The scheme’s membership shot from 330,318 in its introductory month in January 2021 when the government introduced PSSS as the preferred savings and retirement scheme in the public service sector to facilitate free movement of staff in and out of the sector
Under this scheme, public service workers contributed two per cent of their gross pay towards retirement savings when it launched, rising to five per cent in 2022 and 7.5 per cent presently. The employer, which is the government, contributes 15 per cent of the gross pay.
The defined contribution scheme along with the ordinary pension scheme, account for 60 per cent of total pension expenditures under Consolidated Fund Services Expenditures – whose existence keeps the national government and the county government running.
Pension wage bill
Its creation was also aimed at reducing the State’s mounting pension wage bill which stood at Sh145 billion as of July last year. “The scheme’s contributions grew to Sh41,418,455,563.40 by the end of June 2022, and the membership grew from 330,318 in January 2021 to 368,795 in June 2022,” noted acting PSSS Chief executive Alice Nyariki, during the scheme’s inaugural annual general meeting (AGM).
The scheme also presented a healthy investment performance amounting to Sh2,892,087,648, and enhanced member services,” she added.
Alice Nyariki said the scheme also presented a healthy investment performance amounting to Sh2.8 billion and enhanced member services, adding that PSSS is strategically positioned as the preferred savings and retirement Scheme in the public service sector. Pension funds are pooled monetary contributions from pension plans set up by employers, unions, or other organisations to provide for their employees’ or members’ retirement benefits.
PSSS like all pension funds are the largest investment blocks in most countries and dominate the stock markets where they invest. Upon maturity, the pension funds are paid on a lump sum or monthly basis. The provident fund provides members with a cash lump sum and interest of the pension savings.
On the other hand, upon retirement, a beneficiary can have access to a third of the funds as a cash lump sum and the two-thirds is paid on a monthly basis.
Kenya’s pension’s payroll has been soaring in recent years on the back of a fast-ageing public service, piling pressure on taxpayers amid delays in implementing reforms in the past. It is estimated that about 21,000 civil servants retire every year.
Treasury figures through the pensions department, show that a total sum of Sh54.48 billion was paid to retired civil servants in nine months to march this year compared to Sh95.4 billion in a similar period a year earlier.
That drop in delayed payment of fresh retired civil servants was occasioned by a cash squeeze which led to late disbursement of State pensions.

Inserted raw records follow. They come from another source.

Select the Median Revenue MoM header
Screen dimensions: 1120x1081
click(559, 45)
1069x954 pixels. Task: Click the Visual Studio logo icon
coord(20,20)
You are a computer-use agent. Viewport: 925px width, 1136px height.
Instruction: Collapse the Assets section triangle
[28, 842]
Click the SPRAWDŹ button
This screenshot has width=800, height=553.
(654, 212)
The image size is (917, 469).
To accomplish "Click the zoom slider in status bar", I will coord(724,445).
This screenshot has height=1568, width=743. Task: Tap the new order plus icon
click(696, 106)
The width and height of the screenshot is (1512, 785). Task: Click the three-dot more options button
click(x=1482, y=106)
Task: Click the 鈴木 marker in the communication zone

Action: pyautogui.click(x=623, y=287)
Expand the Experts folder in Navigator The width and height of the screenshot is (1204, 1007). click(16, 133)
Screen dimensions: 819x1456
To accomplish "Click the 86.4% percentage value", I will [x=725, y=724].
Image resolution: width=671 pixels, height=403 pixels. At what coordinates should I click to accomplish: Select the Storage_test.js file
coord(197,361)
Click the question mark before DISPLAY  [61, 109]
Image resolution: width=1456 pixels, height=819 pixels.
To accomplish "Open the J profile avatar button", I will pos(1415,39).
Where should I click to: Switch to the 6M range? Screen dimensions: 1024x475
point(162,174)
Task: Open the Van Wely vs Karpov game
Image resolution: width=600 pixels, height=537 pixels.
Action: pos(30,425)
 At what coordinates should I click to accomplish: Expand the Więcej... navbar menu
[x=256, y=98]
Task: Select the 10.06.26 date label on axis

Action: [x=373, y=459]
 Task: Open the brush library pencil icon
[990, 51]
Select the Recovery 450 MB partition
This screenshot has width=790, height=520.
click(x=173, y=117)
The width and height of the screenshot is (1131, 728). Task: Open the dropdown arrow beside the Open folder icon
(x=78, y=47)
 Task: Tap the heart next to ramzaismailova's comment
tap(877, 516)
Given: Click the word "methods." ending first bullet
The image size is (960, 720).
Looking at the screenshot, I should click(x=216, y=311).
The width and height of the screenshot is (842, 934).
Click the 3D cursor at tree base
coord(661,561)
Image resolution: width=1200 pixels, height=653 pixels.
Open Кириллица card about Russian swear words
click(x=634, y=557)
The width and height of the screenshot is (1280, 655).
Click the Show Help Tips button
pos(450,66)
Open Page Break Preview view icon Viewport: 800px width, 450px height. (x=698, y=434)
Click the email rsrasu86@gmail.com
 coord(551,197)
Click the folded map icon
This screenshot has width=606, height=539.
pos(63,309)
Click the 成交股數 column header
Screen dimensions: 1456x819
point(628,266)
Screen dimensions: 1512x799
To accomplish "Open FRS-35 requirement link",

Current level of pension coverage in Kenya to the total labour force is about 20 per cent, according to the International Organisation of Pension Supervisors, which consists of occupational schemes, individual schemes, umbrella schemes, civil service schemes and the statutory National Social Security Fund (NSSF).
The National Treasury puts that percentage at 22 per cent in its 2023/24 budget figures read last month.
Digital solutions
“This underscores the need to extend pension coverage to the informal sector, which constitutes the majority of our workforce,” said Treasury Cabinet Secretary Njuguna Ndung’u in his budget statement, when he pledged through the ministry, “to invest in modern technology and digital solutions to streamline pension process and improve service delivery.”
“The government continues to implement the public service Superannuation Scheme with the end goal of easing the burden of pension payment by the government,” he said.